7. In China, which is still ruled by the Communist party, the state recognizes the religions of Buddhism, Taoism, Catholicism, Protestantism, and Islam. The ruling regime have maintained its animosity towards religion. However, despite all the ruling regime’s procedures, in the past few years religion regained its vitality. Unofficial reports by the Freedom House organization indicate that in China there are 350 million religious believers, while the International Religious Freedom Report estimated that there are 650 million Chinese religious believers. As for lately, the Chinese government has become more tolerant and accommodating in dealing with the religious phenomenon; however, it is still adopting harsh and repressive measures towards Muslims, especially the Uyghur minority, continues.

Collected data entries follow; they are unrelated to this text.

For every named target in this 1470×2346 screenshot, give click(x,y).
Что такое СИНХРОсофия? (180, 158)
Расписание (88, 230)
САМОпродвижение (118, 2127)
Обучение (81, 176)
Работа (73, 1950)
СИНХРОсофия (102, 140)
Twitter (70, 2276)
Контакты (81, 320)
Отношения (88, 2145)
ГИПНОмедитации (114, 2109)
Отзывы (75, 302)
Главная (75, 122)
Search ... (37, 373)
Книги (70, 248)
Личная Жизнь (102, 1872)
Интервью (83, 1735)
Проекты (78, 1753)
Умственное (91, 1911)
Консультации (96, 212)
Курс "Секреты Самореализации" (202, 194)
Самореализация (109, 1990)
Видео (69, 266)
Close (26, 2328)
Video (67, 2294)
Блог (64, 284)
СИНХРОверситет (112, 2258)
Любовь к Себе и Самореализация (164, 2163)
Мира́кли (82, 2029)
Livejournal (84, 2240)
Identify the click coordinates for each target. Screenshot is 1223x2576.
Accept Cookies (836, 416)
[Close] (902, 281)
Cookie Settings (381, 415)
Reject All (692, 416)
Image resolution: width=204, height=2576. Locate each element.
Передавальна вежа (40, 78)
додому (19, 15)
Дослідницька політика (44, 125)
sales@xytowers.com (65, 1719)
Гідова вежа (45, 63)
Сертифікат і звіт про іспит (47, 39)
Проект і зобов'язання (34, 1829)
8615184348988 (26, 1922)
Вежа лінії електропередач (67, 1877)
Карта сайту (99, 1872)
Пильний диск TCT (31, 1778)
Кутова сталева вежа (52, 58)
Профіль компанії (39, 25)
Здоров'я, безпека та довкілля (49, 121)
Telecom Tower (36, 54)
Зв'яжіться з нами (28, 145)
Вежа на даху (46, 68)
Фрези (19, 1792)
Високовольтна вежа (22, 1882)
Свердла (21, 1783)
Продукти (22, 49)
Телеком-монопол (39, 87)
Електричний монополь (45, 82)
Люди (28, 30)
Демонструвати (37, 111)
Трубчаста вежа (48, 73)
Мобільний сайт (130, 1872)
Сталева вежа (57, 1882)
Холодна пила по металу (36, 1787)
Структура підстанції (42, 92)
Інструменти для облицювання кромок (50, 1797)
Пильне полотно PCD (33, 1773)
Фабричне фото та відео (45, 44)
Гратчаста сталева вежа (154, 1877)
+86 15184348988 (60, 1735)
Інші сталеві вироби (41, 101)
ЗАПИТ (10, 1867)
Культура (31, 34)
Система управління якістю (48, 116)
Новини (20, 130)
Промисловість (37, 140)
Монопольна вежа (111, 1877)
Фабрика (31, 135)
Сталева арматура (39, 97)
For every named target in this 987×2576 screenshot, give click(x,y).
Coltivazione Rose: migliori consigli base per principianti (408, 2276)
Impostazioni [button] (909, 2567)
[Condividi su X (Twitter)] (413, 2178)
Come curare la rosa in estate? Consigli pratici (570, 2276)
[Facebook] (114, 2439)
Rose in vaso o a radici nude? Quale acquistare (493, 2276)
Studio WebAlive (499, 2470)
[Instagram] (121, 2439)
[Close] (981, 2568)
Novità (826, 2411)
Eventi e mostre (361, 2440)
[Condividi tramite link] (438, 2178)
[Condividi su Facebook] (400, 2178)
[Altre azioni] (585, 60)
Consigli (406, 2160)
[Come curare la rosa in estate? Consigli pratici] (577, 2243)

Based on the above, it seems that religion is on its way back to public life to varying degrees in the world, and that “post-secular” societies in western countries, east Asia and Russia… are compelled to make room for it.
What about the Muslim world?

The Muslim World

When discussing the Muslim world (including the Arab world), we may focus on the following selected issues:

1. The Western world has formulated its political theories from its historical and intellectual experience, and from within its political and religious spheres, Therefore, applying western theories to the Islamic environment lacks the scientific and methodological bases, for there are no common religious, cultural, civilizational, historical or political components. However, nothing prevents putting Western science and experiences to good use, as long as it suits the Muslim environment, culture and identity.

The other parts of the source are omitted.